▶ [PROBLEM] Write out exactly the lines between the line containing "You are a GUI" and the end of the records, counting both ends, and leave out all pictures.
________________________
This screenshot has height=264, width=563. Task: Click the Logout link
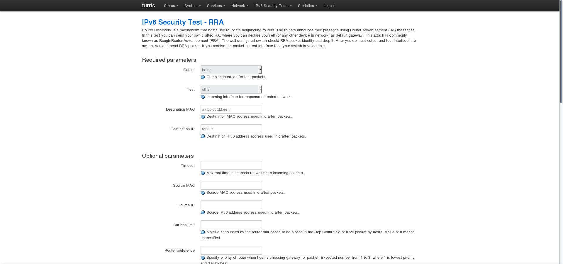329,6

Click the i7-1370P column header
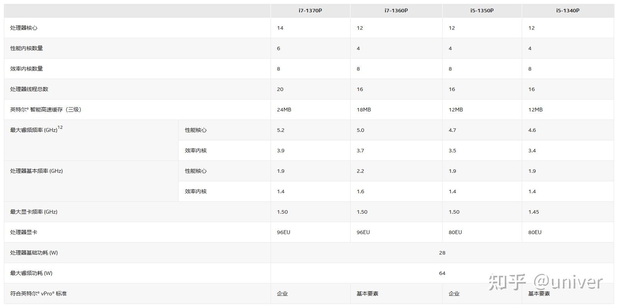(310, 11)

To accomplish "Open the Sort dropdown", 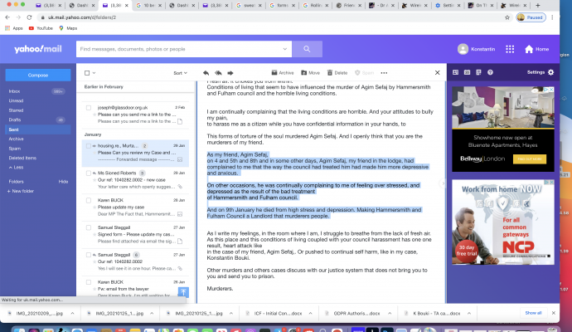I will pyautogui.click(x=179, y=73).
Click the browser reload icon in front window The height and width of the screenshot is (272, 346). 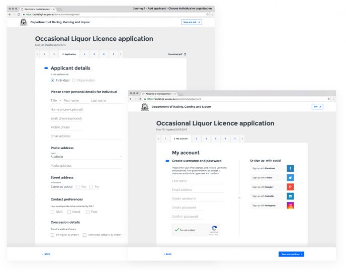pos(140,99)
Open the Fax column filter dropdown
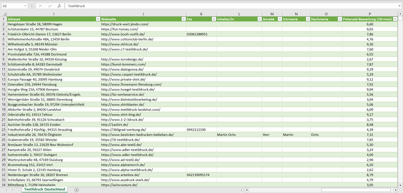 coord(214,19)
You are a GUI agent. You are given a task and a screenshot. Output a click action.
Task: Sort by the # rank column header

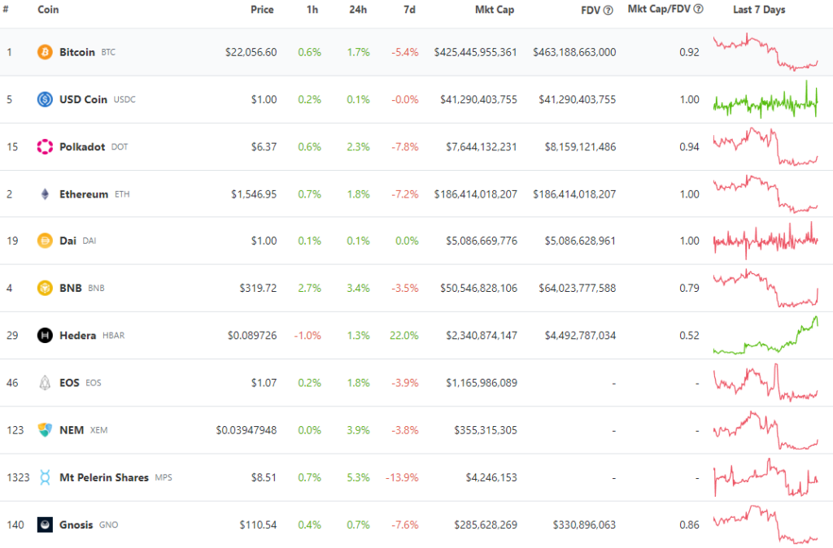6,10
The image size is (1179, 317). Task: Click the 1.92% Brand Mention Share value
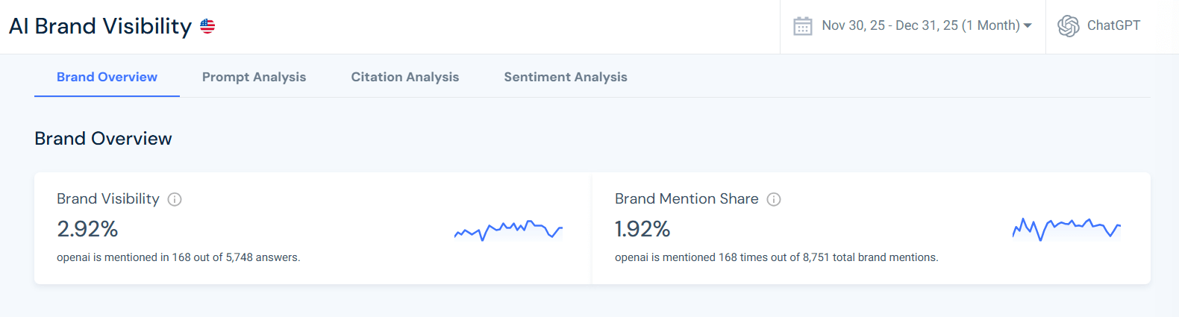coord(642,229)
________________________
▶ [SOLUTION]
You are a GUI agent. You are given a task and a screenshot. Output a click action.
Task: Sort by the # rank column header

6,10
The image size is (1179, 317). Task: Click the 1.92% Brand Mention Share value
coord(642,229)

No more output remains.